• _WHAT YOU WILL DO_
Extract the data from the line with "Show info for the קבלה category" to the line with "click(1782, 858)", inclusive, and reproduce those lines without any changes, omitting the pictures.

• _SOURCE MATERIAL_
--*--

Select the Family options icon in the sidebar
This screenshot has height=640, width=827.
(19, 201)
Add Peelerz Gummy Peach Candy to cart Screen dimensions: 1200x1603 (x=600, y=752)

--*--

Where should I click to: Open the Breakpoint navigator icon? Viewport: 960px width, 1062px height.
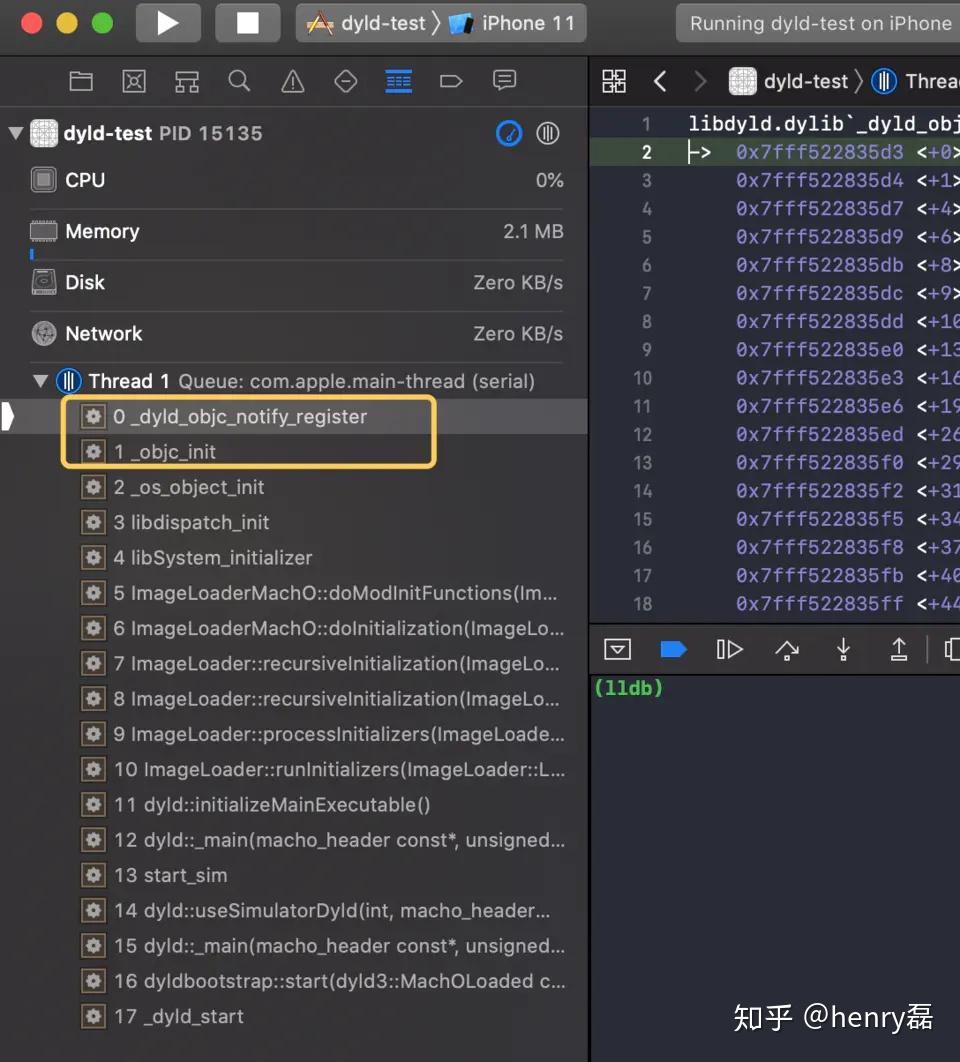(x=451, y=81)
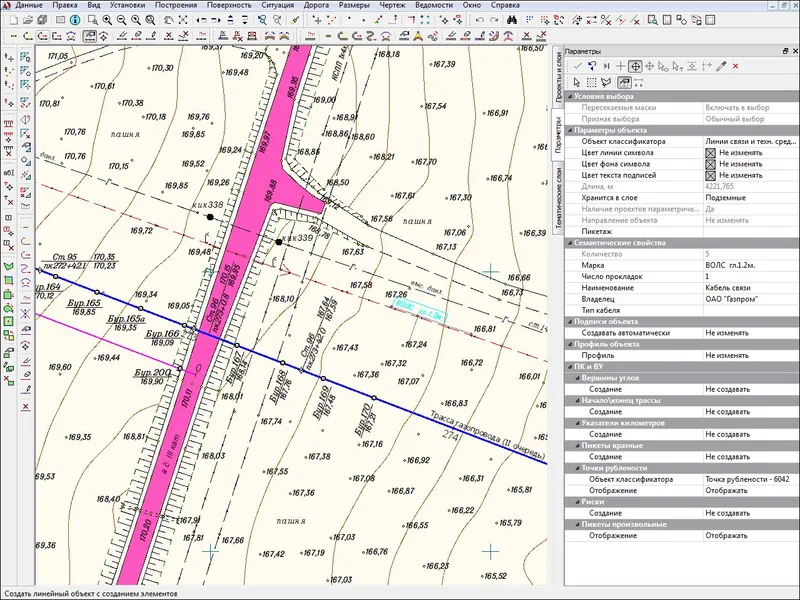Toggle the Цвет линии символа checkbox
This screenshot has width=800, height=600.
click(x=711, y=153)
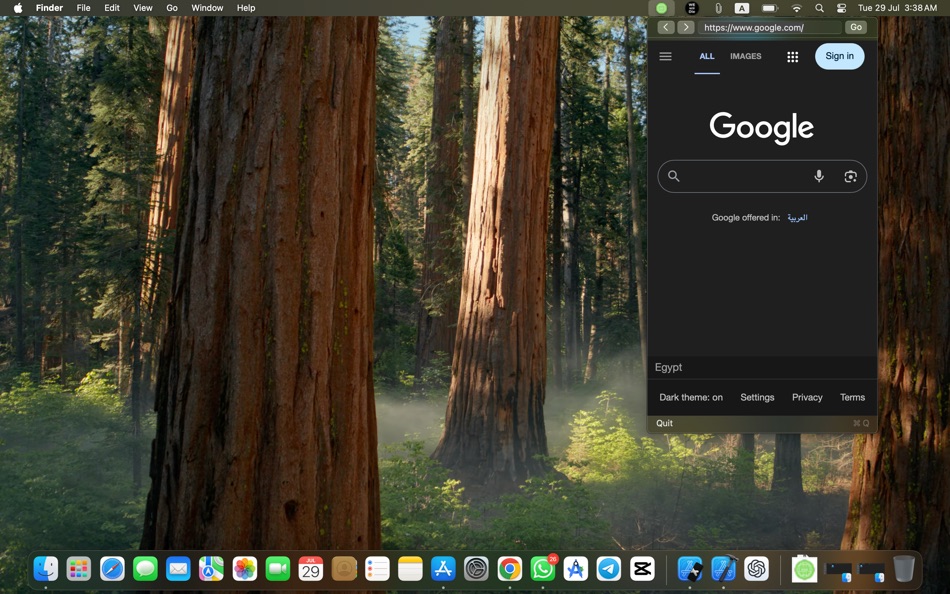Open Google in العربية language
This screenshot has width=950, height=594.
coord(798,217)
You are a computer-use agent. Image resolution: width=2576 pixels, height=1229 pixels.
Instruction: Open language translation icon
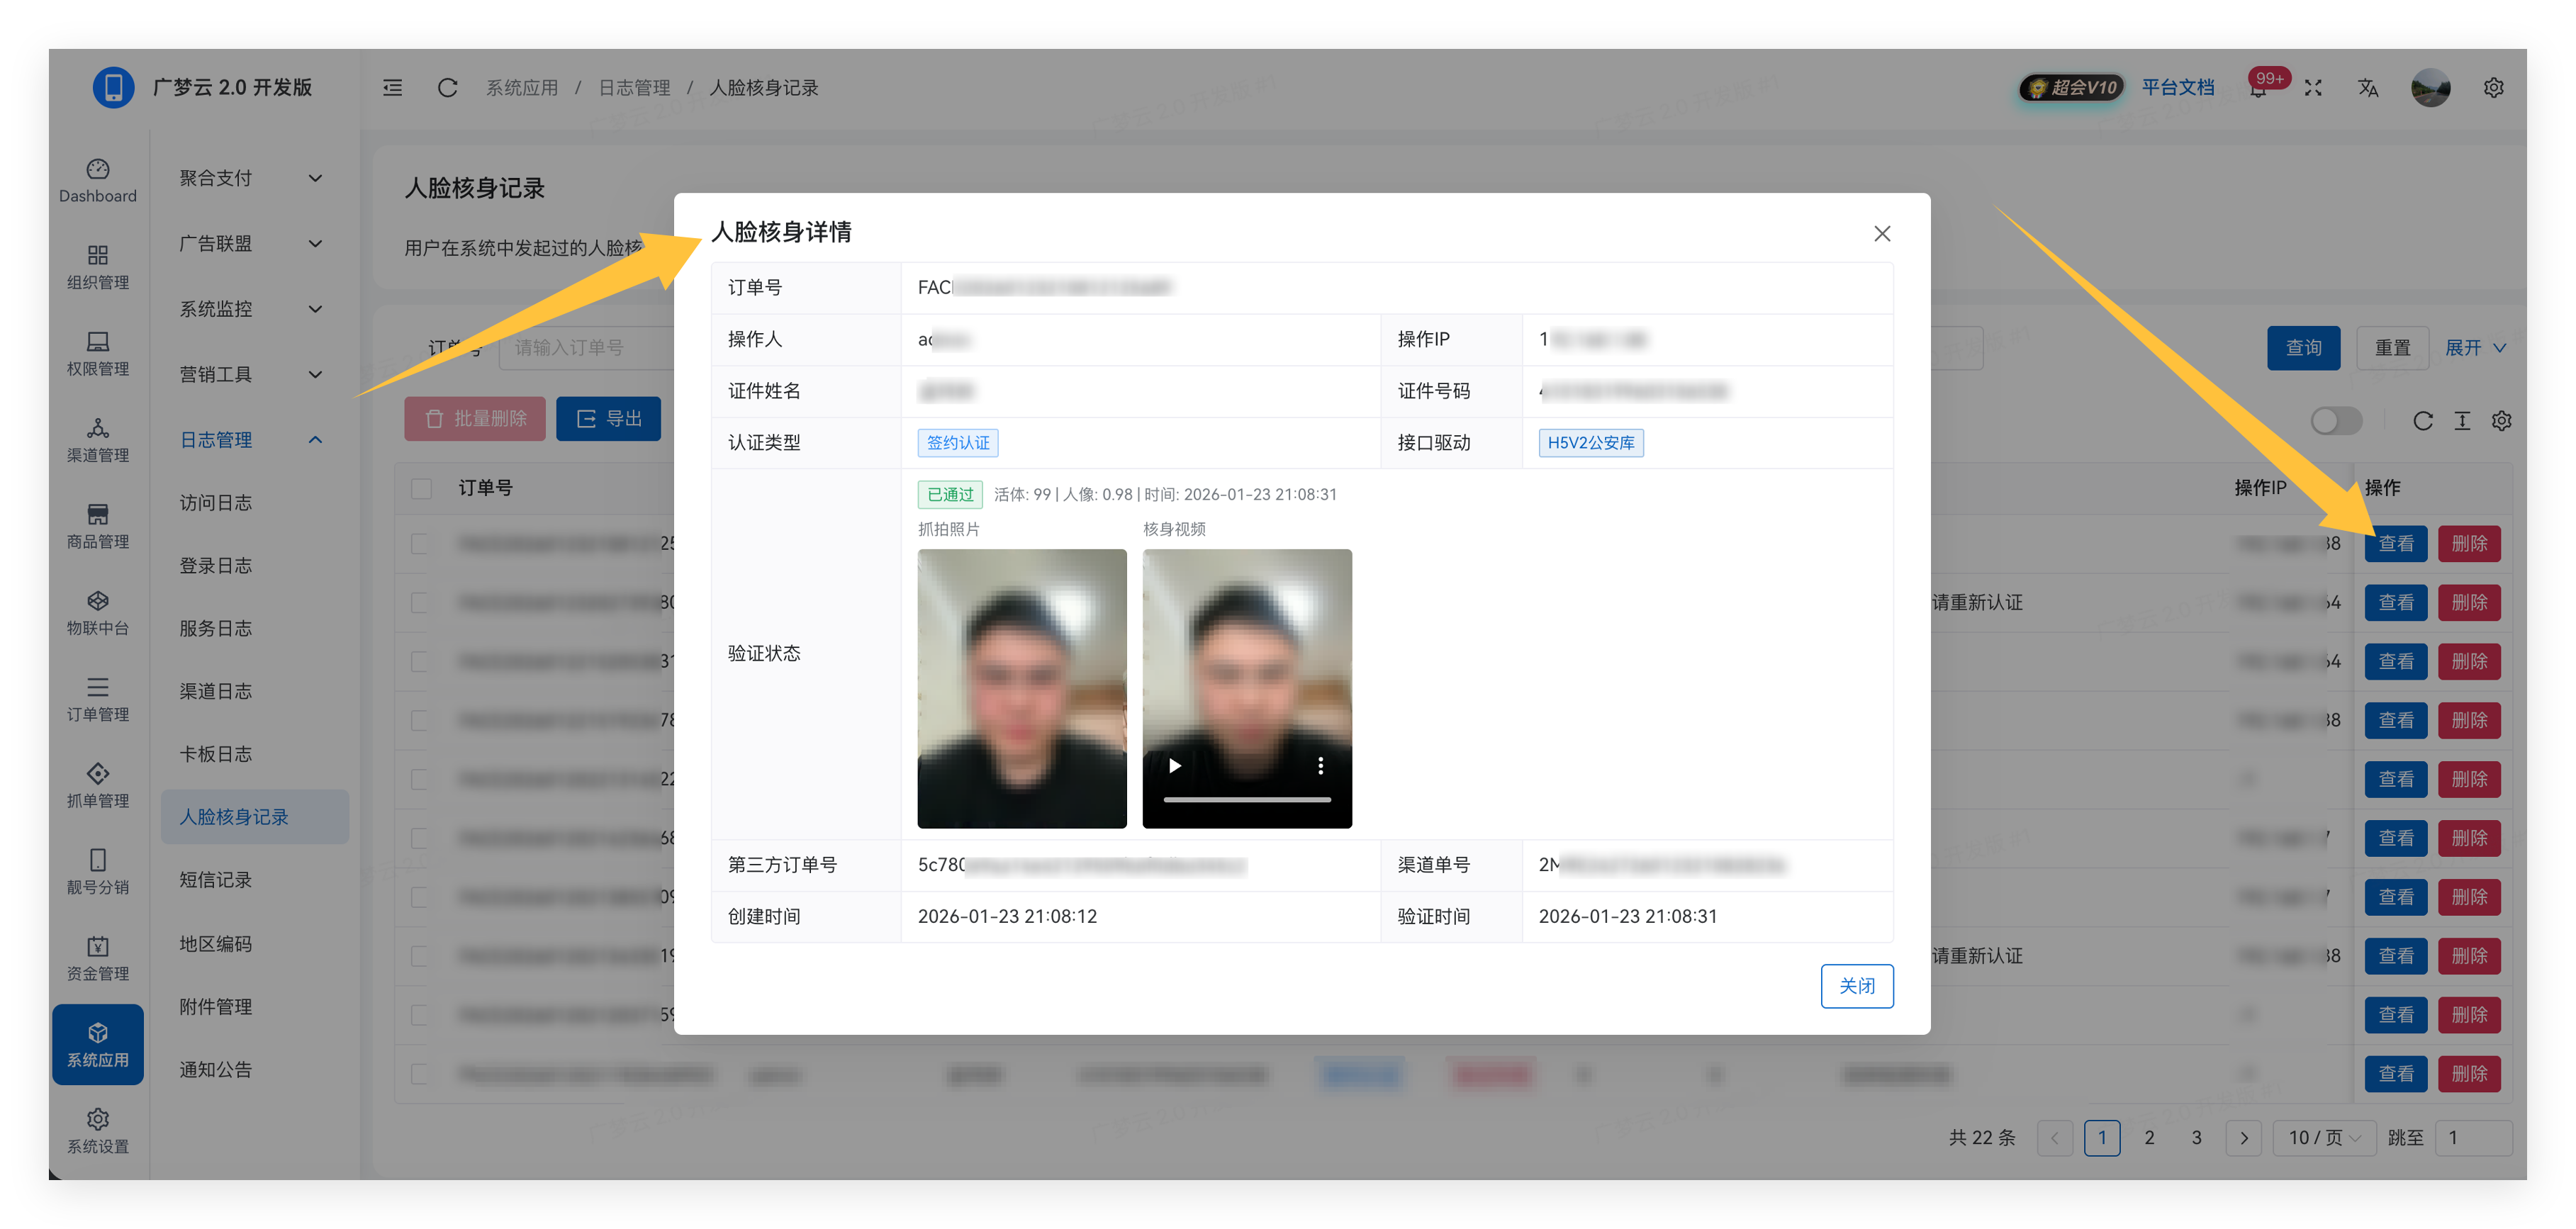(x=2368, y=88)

--*--

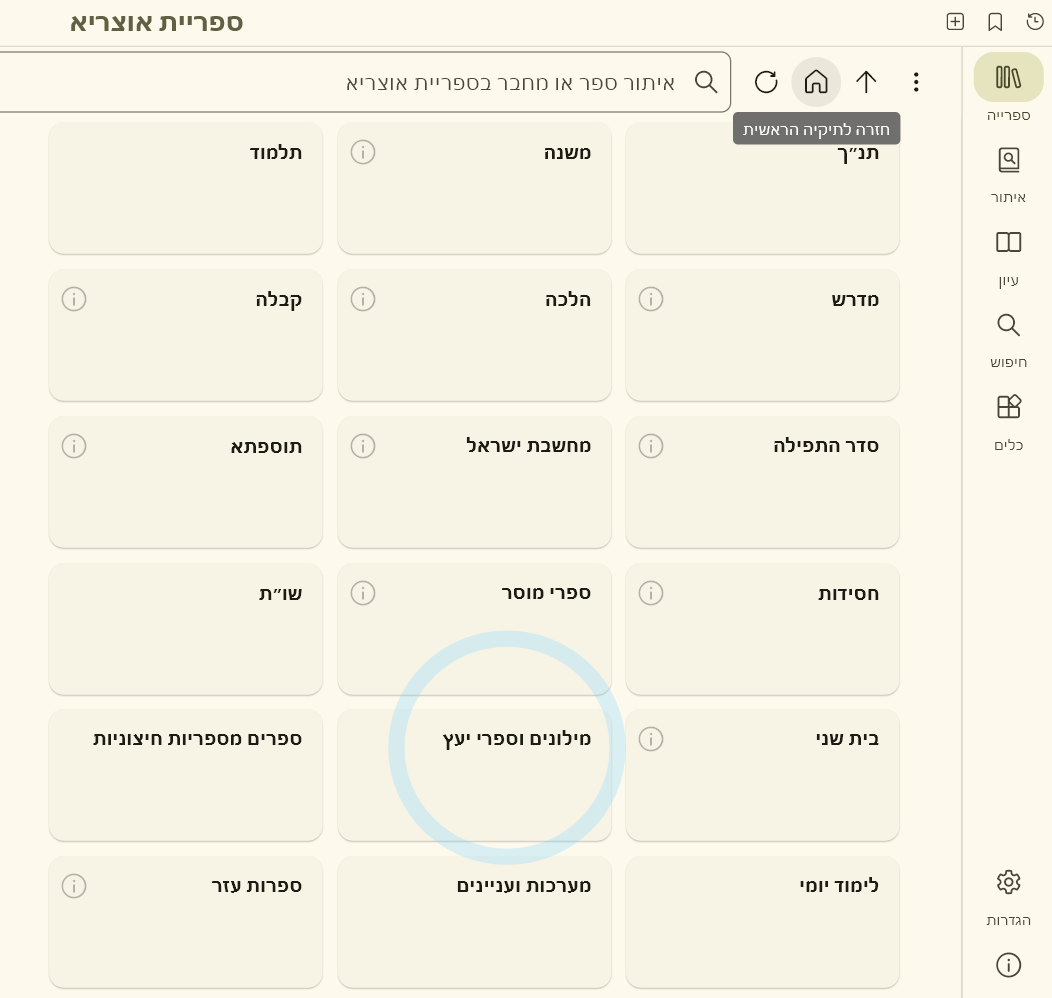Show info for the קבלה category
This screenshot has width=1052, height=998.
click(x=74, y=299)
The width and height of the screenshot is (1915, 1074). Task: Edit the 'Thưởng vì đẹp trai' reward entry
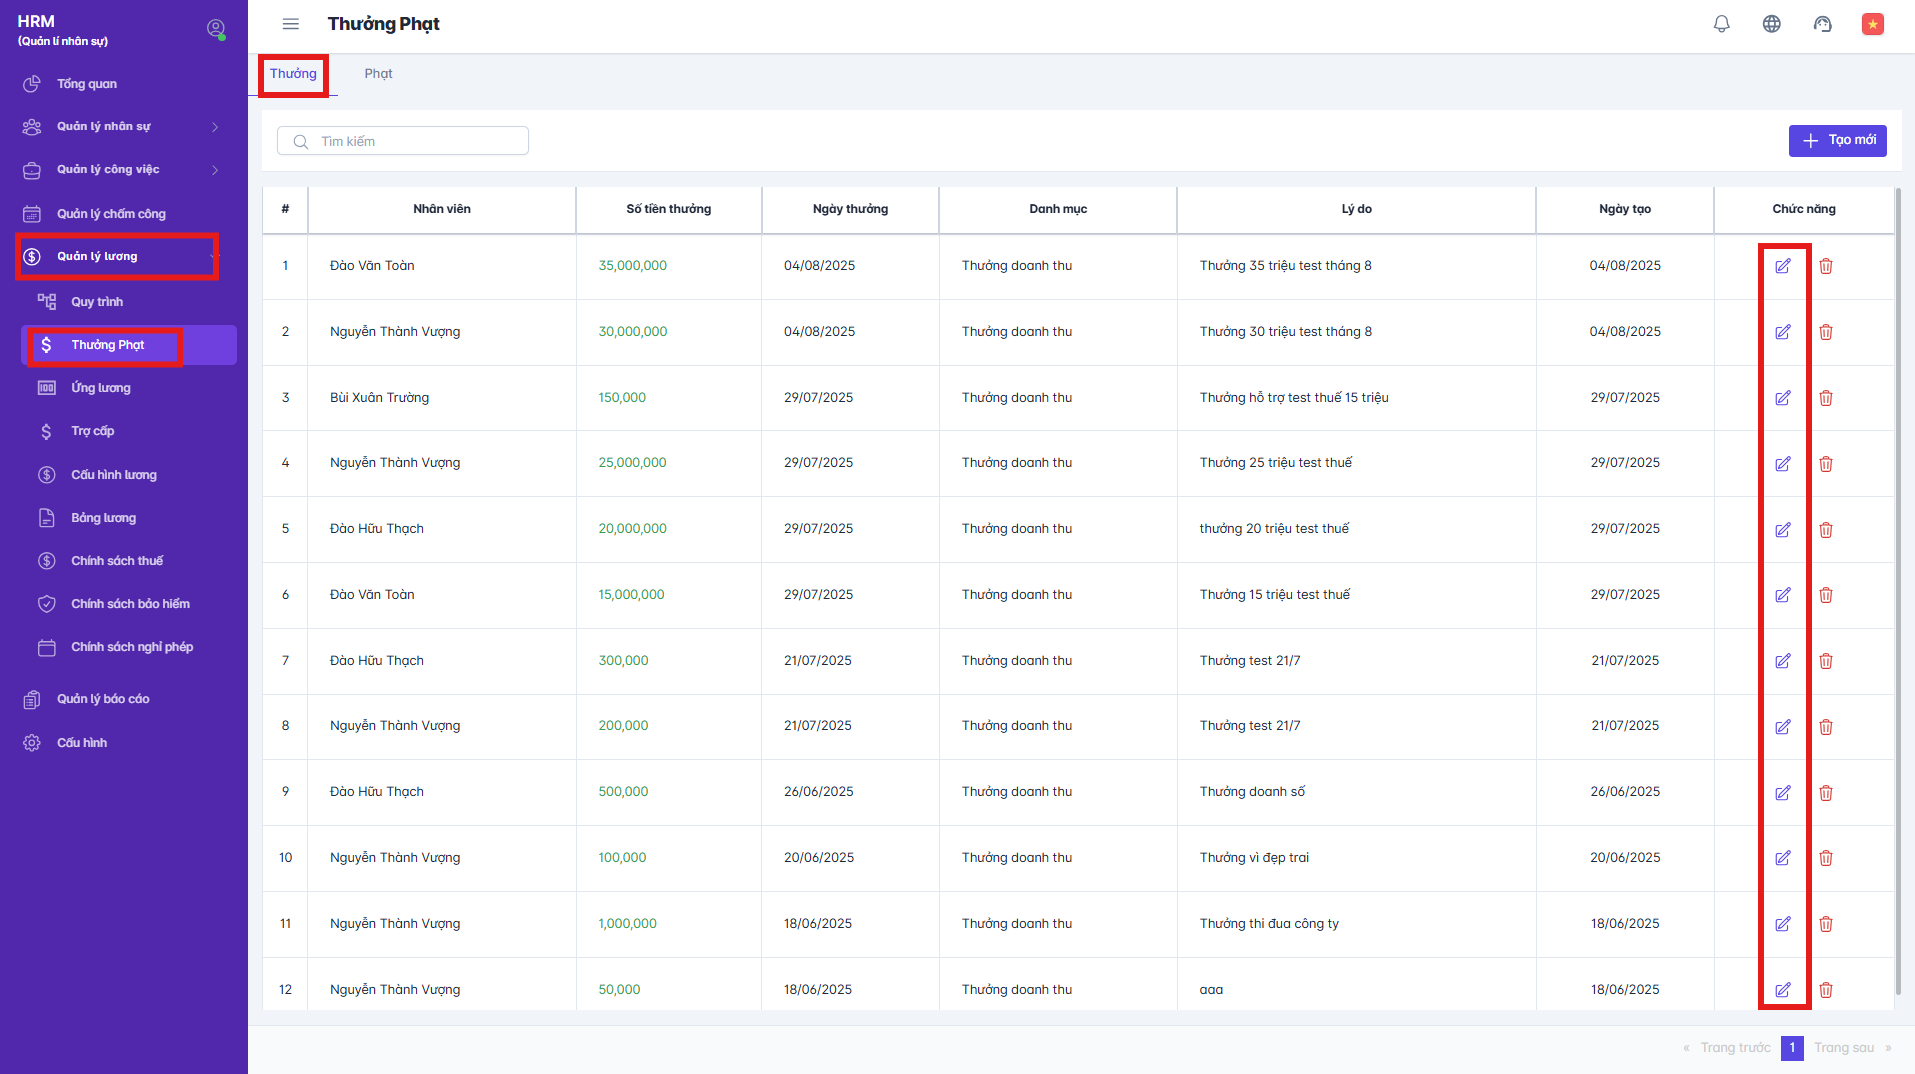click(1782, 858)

--*--

• _FULL SOLUTION_
Show info for the קבלה category
This screenshot has width=1052, height=998.
click(x=74, y=299)
The width and height of the screenshot is (1915, 1074). Task: Edit the 'Thưởng vì đẹp trai' reward entry
click(1782, 858)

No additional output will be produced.